Being forced to wait two months for a desk rejection

Two months for a desk reject is normal. Could be done a little faster but it is not that long.

What is the most probable attitude of the editor: does the editor really not like it?

He obviously does not like it. This is why he desk-rejected it.

Is it appropriate to send an email to coordinate with the editor for a new resubmission? And how much is my chance?

It does not matter if it is appropriate or not. As things show, the paper has almost zero chance to get published in this journal. By writing another email, you are wasting your time and the editor's time.

In a nutshell, after the first paper rejection, your paper had very slim chances (probably none) to be published in this specific journal. The editor in his initial response was probably being polite, since the unpolite alternative "do not send this paper ever again to our journal" would sound too harsh. In my case, I have never heard of any paper rejected in a high-impact journal and then resubmitted to the same journal and get accepted. I do not say that it may never happen but you should understand that it is not the most common scenario. In the majority of cases, rejection of a paper to a specific journal is permanent.

Also you were given very specific comments.

  • The manuscript still lacks a clear statement of its aims and motivation
  • It is too long
  • The writing still suffers from many grammatical errors

Understand that every one of those comments would justify rejection on its own. You should focus your energy on improving your paper instead of believing that one more email or another negotiation round with the editor would change the outcome. Sending the same manuscript to the same journal a third time would make no sense. Thus you should find a new journal to submit your paper and only AFTER significantly improving your paper.

  • 1
    A "reject and resubmit" decision is not just a polite alternative to rejection. See this question.
    – ff524
    Commented Jun 23, 2016 at 14:55
  • 1
    @ff524 The OP clearly said that the paper was rejected. As you know many journals have automatic submission systems that show the decision and most probably this decision was "Reject". The "resubmit" part may only appeared in the editor's comments.
    – Alexandros
    Commented Jun 23, 2016 at 14:59
  • 1
    I suspect it was really a "reject and resubmit" decision. The OP probably isn't aware of these subtleties.
    – ff524
    Commented Jun 23, 2016 at 15:01

Don't think of this as desk rejection after two months. Think about it as the editor choosing themselves as the reviewer, and reaching a reject decision. The decision letter here is quite detailed, and indicates the editor has looked at your paper carefully; I'm sure you'll agree too that if the editor is an expert in the field then they might not need help from reviewers to make a decision.

For your questions:

  1. You did receive comments. They clearly say that you need to improve the aims and motivation section, addressing in particular the two examples raised; you also need to reduce the manuscript length as well as fix the remaining grammatical errors.
  2. It's a straight reject decision as opposed to revise-and-resubmit, so your chances are not good. You could do it of course (and you can email to ask), but there's a strong chance it will be desk rejected.
  3. Yes, chances are the editor does not like your paper, or they would not have desk rejected.

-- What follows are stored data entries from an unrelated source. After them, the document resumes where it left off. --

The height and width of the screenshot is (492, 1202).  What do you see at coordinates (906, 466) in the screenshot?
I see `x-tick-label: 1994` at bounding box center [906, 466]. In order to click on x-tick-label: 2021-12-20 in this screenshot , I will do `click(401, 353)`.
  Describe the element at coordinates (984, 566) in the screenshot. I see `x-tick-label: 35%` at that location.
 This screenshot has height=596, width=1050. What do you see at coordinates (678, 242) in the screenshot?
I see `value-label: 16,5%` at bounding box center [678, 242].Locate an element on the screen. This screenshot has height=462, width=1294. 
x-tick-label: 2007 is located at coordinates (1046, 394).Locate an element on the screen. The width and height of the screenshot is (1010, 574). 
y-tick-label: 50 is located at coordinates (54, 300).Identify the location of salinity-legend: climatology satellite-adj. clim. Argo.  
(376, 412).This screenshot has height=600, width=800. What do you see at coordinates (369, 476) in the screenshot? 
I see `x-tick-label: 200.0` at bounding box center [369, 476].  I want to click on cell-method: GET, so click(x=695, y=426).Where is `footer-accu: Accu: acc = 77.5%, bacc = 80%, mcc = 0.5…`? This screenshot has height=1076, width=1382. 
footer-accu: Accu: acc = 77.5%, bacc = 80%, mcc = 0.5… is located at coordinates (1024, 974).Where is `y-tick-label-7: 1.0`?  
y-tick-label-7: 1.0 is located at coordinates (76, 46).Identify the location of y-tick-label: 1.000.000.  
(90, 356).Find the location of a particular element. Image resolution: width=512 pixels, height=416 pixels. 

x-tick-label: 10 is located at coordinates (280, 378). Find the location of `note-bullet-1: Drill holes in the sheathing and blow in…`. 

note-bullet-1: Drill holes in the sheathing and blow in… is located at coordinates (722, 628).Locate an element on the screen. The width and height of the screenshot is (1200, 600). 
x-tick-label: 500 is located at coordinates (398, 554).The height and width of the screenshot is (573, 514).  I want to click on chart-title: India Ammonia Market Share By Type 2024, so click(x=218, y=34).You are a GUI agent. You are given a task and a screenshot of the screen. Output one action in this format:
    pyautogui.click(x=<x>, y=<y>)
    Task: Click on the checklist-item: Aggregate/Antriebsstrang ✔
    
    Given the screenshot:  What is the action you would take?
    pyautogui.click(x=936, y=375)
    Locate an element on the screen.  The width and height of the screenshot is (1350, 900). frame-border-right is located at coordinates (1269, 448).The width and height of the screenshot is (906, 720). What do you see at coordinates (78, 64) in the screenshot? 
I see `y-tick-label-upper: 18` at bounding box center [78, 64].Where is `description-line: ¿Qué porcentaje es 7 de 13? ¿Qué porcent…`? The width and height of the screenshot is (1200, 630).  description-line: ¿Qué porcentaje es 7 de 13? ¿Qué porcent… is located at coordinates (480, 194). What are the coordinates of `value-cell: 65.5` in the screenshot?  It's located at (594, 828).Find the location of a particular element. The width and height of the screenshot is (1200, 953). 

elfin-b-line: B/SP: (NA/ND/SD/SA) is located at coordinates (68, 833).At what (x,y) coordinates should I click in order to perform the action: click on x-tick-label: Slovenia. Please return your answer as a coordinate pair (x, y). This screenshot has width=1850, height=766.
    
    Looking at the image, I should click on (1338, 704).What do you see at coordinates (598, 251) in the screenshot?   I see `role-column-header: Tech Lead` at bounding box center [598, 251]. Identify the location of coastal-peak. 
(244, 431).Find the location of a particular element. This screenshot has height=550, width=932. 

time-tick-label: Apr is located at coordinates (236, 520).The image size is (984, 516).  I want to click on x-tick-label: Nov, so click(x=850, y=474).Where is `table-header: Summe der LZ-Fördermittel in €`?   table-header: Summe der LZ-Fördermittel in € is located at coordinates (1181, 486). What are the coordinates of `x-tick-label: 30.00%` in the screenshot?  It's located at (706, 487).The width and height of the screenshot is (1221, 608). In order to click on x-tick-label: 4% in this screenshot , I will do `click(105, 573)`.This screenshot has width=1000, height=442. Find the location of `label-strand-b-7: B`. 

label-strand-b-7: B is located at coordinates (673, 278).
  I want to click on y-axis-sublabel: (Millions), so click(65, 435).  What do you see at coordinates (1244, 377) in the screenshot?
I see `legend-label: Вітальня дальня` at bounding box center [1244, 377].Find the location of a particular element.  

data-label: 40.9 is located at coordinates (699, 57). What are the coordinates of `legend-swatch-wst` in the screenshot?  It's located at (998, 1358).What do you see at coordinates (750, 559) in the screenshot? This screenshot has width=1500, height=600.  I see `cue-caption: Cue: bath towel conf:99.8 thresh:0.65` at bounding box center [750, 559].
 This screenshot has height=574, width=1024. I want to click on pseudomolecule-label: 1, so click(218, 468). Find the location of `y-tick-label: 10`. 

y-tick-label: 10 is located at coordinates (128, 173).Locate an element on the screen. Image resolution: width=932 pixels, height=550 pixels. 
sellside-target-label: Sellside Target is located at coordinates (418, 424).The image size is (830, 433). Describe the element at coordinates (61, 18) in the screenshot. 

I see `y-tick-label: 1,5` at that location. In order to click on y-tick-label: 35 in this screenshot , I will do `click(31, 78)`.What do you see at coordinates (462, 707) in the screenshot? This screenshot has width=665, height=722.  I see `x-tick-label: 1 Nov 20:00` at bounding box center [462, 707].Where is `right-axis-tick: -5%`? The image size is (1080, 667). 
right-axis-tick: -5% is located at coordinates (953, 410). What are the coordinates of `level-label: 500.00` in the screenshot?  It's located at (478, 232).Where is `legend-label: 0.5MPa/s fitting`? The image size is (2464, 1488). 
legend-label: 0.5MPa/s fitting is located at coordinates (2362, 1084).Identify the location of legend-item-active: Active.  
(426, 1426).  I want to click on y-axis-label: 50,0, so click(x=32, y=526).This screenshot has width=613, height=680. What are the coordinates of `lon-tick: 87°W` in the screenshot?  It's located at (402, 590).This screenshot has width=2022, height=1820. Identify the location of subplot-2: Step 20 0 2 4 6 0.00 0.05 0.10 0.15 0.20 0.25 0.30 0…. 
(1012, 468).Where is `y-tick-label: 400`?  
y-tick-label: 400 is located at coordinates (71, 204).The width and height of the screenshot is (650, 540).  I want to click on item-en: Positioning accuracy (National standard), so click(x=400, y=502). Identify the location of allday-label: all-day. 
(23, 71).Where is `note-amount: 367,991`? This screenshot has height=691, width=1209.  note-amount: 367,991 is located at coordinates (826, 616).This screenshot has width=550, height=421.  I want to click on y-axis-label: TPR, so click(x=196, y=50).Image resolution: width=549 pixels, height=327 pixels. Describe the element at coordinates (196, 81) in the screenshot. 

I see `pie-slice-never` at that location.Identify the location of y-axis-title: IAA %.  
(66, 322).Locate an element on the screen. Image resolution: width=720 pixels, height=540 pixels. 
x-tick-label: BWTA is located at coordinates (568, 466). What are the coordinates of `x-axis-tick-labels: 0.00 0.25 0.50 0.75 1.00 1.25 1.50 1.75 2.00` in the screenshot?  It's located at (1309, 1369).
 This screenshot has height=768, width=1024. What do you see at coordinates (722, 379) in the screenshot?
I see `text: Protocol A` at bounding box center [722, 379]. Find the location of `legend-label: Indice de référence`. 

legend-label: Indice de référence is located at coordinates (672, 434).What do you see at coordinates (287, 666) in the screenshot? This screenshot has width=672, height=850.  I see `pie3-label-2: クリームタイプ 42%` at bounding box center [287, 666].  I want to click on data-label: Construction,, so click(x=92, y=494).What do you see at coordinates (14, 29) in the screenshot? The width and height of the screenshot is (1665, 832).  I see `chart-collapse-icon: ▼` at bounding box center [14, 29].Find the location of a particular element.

I suspect this may not have happened quite as you think. It's possible that the editor tried to send it out to one of the original reviewers, perhaps the one judged most relevant, but that reviewer wasn't available. This took a little time. Subsequently the editor decided to look at the paper themselves, taking into account the previous reviewers' comments. Essentially this means they performed a review, and this will have taken some time - from the comments you got it's clear that this was significantly more involved than a simple desk reject. Bearing this in mind, the timescale does not seem unreasonable.

There is no reason to suspect the editor was looking for a reason to reject. If they had wanted to do that, they had ample chance to do so on the first round.